Most modern war films attempt to contrast happiness and romance with the horrors of war, but none with the intensity of this film. Perhaps it's because you warm so much to Jean-Pierre Jeunet's quirky, eccentric characters and idyllic rural picture that when some of those characters are thrown into the most pointlessly destructive war of all, it is truly gutting. Where 'Saving Private Ryan' tried to get you to feel disoriented and traumatised, here the film starts off by showing you a little of the pre-war lives of a group of soldiers and gets you to care for them enough so that when they are thrown into the trenches in 1917 you are never able to escape the depravity and pointless human destruction that earned that war the title 'Great'. While the blood and guts is just as graphic as it was in Spielberg's film, here we are also faced with old friends, old scores to settle and the shell-shocked battle psychosis of 'Regeneration'
The main body of this film is more concerned with what happens afterwards, with trying to patch together broken bones and broken bonds. We join our heroine Mathilde after the war in 1920, living with her aunt and uncle, semi crippled by the polio she had as a child, refusing to believe that her childhood friend and fianceé could have been killed, though the writing on the wall says just that, and embarking on a twisting turning wild goose chase to find the truth, by trying to find survivors who witnessed his final moments.
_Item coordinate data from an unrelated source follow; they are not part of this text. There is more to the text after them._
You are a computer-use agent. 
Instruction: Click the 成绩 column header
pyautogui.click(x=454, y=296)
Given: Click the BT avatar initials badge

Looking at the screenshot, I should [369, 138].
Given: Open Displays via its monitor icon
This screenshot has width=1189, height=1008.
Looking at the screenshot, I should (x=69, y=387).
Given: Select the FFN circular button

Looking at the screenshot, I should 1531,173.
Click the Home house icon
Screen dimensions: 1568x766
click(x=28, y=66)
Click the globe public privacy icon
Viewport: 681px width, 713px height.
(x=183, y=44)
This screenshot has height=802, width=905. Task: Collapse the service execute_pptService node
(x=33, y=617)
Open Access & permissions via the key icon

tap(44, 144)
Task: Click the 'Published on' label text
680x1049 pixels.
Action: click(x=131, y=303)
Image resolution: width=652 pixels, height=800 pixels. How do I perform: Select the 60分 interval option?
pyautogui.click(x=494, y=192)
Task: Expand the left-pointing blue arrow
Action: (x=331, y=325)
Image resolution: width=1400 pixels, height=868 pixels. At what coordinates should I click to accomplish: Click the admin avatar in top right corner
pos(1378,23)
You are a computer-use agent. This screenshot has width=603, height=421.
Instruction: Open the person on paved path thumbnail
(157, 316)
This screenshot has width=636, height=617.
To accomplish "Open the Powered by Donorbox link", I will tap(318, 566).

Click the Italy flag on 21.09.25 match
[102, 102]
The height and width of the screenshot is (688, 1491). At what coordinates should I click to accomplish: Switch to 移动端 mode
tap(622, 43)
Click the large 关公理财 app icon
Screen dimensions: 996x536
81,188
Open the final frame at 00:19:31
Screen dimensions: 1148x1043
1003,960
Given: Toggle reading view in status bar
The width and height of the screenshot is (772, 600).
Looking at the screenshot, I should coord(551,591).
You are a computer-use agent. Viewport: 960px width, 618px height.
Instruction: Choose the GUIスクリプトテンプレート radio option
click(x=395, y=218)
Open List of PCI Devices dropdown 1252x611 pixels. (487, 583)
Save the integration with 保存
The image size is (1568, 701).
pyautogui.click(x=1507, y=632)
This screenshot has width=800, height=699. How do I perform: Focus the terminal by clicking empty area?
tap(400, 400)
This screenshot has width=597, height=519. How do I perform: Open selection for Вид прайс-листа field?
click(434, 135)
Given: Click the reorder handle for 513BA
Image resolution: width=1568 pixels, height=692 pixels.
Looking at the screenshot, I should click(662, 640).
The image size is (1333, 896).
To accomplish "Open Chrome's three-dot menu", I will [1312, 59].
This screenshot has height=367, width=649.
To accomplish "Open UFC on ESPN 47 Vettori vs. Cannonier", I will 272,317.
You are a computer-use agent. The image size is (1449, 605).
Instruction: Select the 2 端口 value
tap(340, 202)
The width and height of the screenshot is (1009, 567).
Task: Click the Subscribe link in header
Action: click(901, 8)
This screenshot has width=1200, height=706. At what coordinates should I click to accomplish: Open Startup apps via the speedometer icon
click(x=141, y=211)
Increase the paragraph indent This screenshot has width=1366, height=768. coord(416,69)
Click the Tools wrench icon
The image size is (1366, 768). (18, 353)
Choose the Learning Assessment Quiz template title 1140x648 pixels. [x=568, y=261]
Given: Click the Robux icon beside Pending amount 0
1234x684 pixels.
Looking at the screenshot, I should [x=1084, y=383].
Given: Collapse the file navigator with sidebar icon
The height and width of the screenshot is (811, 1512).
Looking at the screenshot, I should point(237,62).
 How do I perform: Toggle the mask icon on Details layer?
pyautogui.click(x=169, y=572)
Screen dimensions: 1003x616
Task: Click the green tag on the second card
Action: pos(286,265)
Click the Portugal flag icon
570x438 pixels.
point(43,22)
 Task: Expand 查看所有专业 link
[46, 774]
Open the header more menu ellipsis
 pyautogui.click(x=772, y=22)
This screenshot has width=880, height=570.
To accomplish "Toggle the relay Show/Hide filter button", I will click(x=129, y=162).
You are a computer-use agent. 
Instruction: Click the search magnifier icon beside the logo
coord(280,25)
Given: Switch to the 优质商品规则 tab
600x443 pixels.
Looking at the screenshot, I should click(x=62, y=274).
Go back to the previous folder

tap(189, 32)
Audrey Tautou is as wide eyed as she was in her previous outing with Jeunet, Amelie , but this time there is an obsession that lies beneath that makes her a little darker, and it's down to the supporting cast, like long time Jeunet favourite Dominique Pinon to add the humour. Even then, this is a far more intense film than the directors previous work. Here he really pushes our emotions around, and jerks the tears like a master without really getting sentimental. It's more of a trip between euphoria, despair, romantic bliss and the deepest abyss. There are extremes of darkness and light here that you don't really get in Hollywood, but maybe you need that black despair in order to highlight the beautiful moments and make them lift you up with an equal but opposite acceleration. It is a long film, but the pace means that, where an action movie would have taken you on a ride where you never touched the ground, here there's plenty of time for things to sink in and get to you.
...got to _me_
A beautiful film comes to an end.
A tear-sodden heap has difficulty standing up straight and leaving in a dignified manner becoming of a gentleman.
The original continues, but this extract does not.